Fantastic-Concern173@reddit
for coding with full context moe is so much better then dense especially for 1gpu
mr_zerolith@reddit
Dense models can be amazing, before i moved up to Step 3.5 Flash, i used to run SEED OSS 36B and that thing was a banger for coding even in IQ4_XS size, if it didn't lack breadth in it's knowledgebase, i'd still be using it
RDSF-SD@reddit
I only ever used with 256k context. No problem at all.

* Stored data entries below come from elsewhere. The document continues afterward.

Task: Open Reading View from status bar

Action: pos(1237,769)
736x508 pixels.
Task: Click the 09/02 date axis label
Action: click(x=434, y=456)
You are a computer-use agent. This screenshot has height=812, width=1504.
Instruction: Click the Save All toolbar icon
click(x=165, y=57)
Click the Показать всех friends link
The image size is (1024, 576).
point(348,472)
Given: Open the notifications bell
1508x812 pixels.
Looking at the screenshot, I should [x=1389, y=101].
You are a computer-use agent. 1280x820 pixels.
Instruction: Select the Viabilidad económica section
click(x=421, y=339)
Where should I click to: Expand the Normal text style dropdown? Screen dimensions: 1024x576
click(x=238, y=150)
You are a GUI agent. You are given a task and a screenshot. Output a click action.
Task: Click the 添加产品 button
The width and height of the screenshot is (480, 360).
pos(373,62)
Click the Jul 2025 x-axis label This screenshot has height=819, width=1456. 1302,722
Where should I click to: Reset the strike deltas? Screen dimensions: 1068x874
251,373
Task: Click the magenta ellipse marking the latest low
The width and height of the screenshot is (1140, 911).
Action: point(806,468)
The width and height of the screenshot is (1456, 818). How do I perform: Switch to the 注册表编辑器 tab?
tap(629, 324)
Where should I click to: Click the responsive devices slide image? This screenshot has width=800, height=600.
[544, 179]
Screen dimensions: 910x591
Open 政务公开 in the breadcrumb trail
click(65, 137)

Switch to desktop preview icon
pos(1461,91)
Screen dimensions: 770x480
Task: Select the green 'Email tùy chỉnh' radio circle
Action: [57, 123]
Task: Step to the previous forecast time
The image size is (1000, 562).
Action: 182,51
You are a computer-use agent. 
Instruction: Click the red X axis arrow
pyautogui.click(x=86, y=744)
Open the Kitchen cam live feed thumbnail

Accomplished_Ad9530@reddit
Did you quant the models for your test?
def_not_jose@reddit
What kind of tasks though? One-shotting flappy bird is one thing, working with >100k context of spaghetti code is whole other thing
stormy1one@reddit
Exactly - this is why hyping benchmarks only goes so far. People need to use both, and then make a decision. Personally, I am sticking with 27B for coding. 35B-A3B spends a bit too much time recovering from mistakes it makes, which negates the speed up IMO. Running Qwen’s own FP8 variants to compare, no KV cache quant.
Alarming-Ad8154@reddit
Differences in scores arent really linear, the difference even between 40% correct and 50% correct isn’t the same as 80% correct to 90% correct in terms of ability. You’d want to model the probability of getting questions correct using something like a logistic curve, which is frequently done with human test scores.
Healthy-Nebula-3603@reddit
Where is 3.6 dense ?
RetiredApostle@reddit
Raw scores per bench would be useful (for that rare case when someone doesn't remember them all).
LegacyRemaster@reddit
Interesting analysis. The MOE architecture is becoming increasingly efficient!